In view of that acquittal the beneficiary of the insurance, Francisca Eguaras, instituted the present suit against The Great Eastern Life Assurance Company, Ltd., claiming payment of the sum of P5,000, the value of policy No. 5592, Exhibit A, which claim the defendant opposed with the contention that said policy was void and illegal because it had been obtained by means of deceit and fraud.

The judgment of acquittal rendered in the criminal case for estafa against the said Francisca Eguaras does not produce the effect of res adjudicata in the present suit to the extent that because she was acquitted of the crime of estafa she has necessarily acquired as a plaintiff the right to collect the value of the insurance, or that the insurance company cannot contend that the insurance contract is null and void because it was executed by means of deceit, which upon being proven, as it has been in this case, invalidates the contract that gave rise to the obligation to pay the value of said policy.
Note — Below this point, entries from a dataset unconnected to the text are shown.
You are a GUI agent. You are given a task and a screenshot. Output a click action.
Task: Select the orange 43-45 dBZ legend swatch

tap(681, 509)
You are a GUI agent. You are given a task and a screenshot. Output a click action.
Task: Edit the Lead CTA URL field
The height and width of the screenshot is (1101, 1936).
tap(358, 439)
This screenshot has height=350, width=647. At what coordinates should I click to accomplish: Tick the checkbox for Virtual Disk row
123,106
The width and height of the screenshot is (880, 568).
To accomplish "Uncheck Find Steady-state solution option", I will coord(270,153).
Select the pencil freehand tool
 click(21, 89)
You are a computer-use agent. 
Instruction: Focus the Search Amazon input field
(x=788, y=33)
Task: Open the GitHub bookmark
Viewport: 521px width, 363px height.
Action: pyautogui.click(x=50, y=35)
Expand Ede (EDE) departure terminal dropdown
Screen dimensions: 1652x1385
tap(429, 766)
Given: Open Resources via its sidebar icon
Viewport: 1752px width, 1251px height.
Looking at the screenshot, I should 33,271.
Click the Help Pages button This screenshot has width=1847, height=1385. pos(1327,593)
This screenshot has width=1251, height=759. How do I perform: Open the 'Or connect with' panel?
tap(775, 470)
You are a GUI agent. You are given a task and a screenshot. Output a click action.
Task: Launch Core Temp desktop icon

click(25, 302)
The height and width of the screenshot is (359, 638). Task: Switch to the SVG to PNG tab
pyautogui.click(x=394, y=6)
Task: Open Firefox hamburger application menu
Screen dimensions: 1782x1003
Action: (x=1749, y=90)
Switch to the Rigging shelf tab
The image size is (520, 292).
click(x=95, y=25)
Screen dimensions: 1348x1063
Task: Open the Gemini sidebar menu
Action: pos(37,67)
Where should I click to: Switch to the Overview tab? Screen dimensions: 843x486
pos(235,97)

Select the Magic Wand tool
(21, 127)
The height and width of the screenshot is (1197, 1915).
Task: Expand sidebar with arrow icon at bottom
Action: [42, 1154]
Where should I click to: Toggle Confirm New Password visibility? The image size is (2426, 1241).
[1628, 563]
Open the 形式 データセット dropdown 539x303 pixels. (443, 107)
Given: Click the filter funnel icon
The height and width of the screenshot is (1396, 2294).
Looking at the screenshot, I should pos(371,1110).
In the said criminal case the question raised was whether the acts performed by Eguaras and her so-accused partook of the nature of the crime of estafa, and when it was decided in the negative, the said Eguaras was not therefore unquestionably entitled to collect the value of the insurance, for after deceit had once been proven in the contract, no obligation rested upon the insurance company to pay the sum stipulated.

In the present civil suit it is not a question whether the acts performed by Eguaras and others interested in the proceeds of the insurance were criminal, but whether in taking out the insurance on the life of Dominador Albay there occurred in the operation deceit and fraud of a civil nature, in the form and under the conditions defined by the Civil Code.

In a contract executed with the requisites fixed in article 1261, one of the contracting parties may have given his consent through error, violence, intimidation, or deceit, and in any of such cases the contract is void, even though, despite this nullity, no crime was committed. (Article 1265, Civil Code.) There may not have been estafa in the case at bar, but it was conclusively demonstrated by the trial that deceit entered into the insurance contract, fulfillment whereof is claimed, and therefore the conclusions reached by the court in the judgment it rendered in the criminal proceedings for estafa do not affect this suit, nor do they influence the decision proper herein, nor can they produce in the present suit, over the exception of the defendant, the force of res adjudicata.

For all the foregoing reasons the first part of the judgment appealed from, with reference to the payment of P5,000 to the plaintiff, must be reversed and the defendant, The Great Eastern Life Assurance Company, Ltd., absolved from the complaint, as we do absolve it; and we affirm the second part of said judgment in so far as it absolves W. G. Smith and dismisses the petition for damages; without special finding as to the costs in both instances. So ordered.

Arellano, C.J., Johnson, Carson, Moreland, and Trent, JJ., concur.